• **What you have to do**
The line count for "agent" is all that is needed: say how many lines in the listing below contain it.

BEGIN Data section

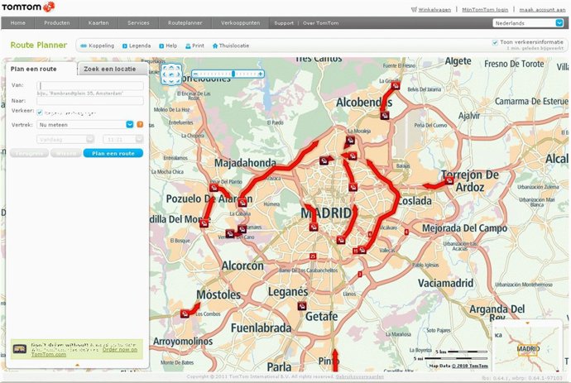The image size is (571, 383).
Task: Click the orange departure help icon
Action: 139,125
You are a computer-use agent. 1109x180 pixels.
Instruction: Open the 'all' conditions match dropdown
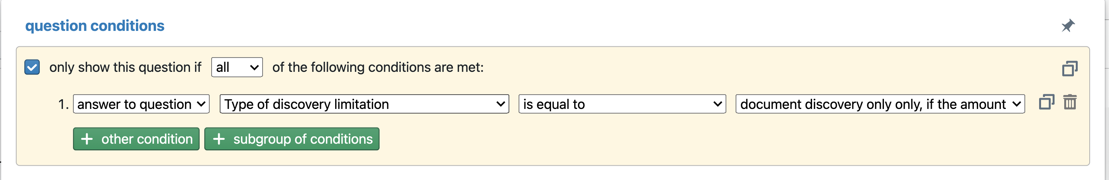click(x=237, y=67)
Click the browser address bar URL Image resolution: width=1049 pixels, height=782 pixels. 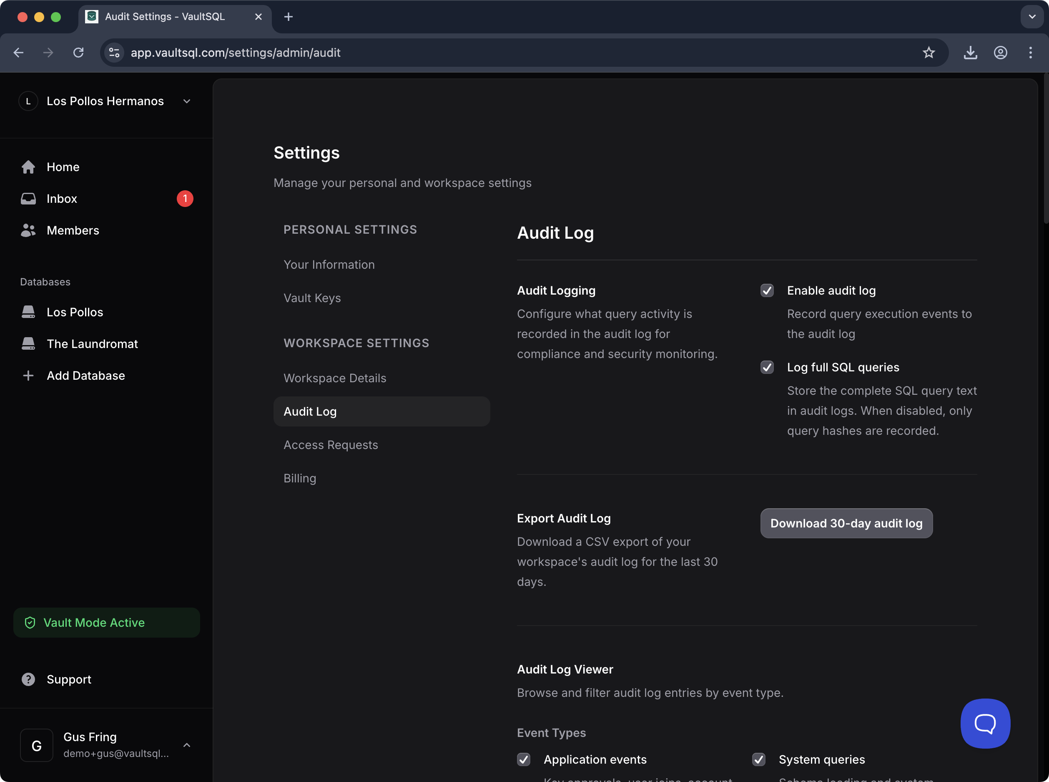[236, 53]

END Data section
BEGIN Data section

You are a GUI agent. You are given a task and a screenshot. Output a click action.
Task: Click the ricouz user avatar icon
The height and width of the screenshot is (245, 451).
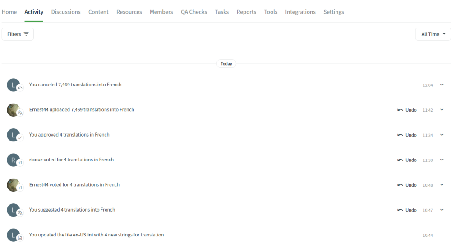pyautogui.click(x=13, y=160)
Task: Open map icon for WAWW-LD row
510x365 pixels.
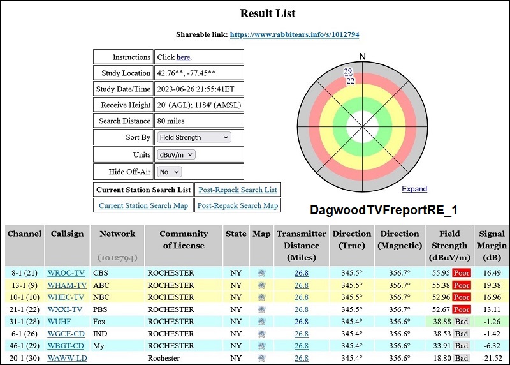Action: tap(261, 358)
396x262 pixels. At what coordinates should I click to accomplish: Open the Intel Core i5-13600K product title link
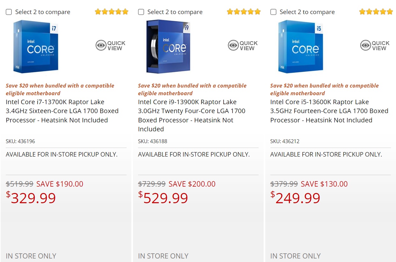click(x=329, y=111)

END Data section
BEGIN Data section

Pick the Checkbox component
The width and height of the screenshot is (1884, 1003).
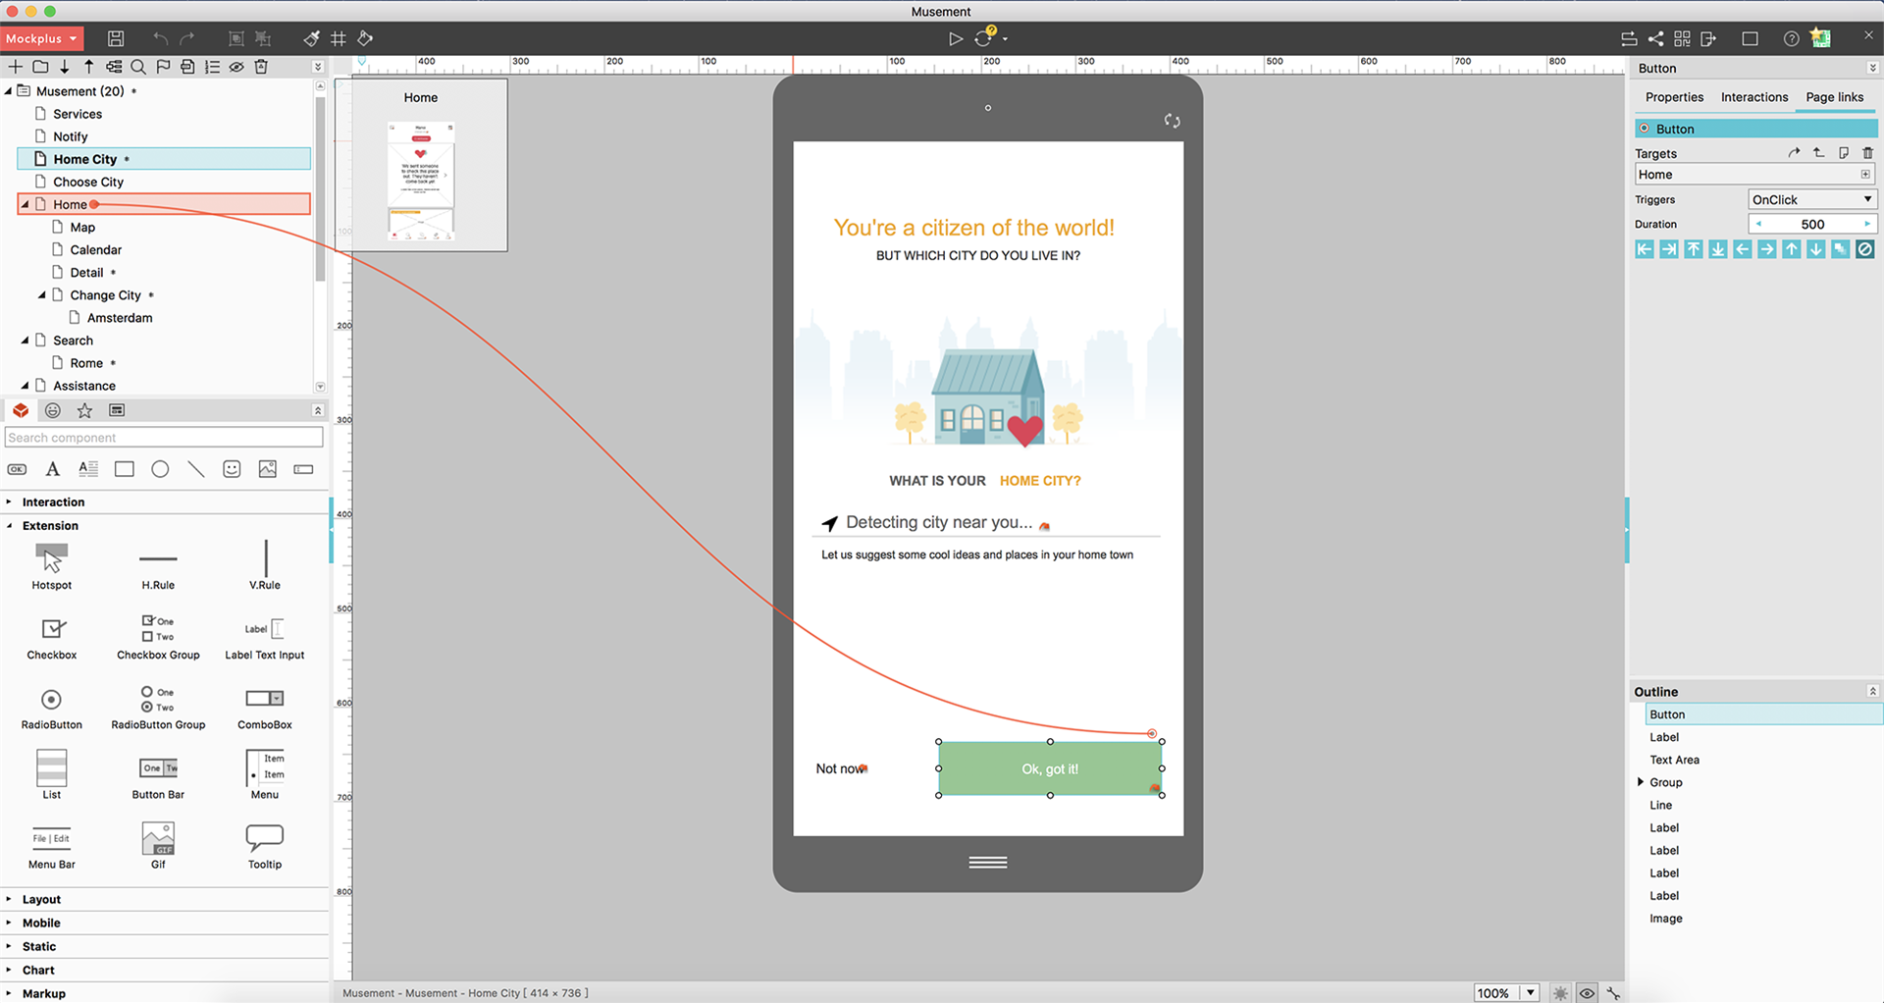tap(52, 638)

END Data section

• **Response area**
2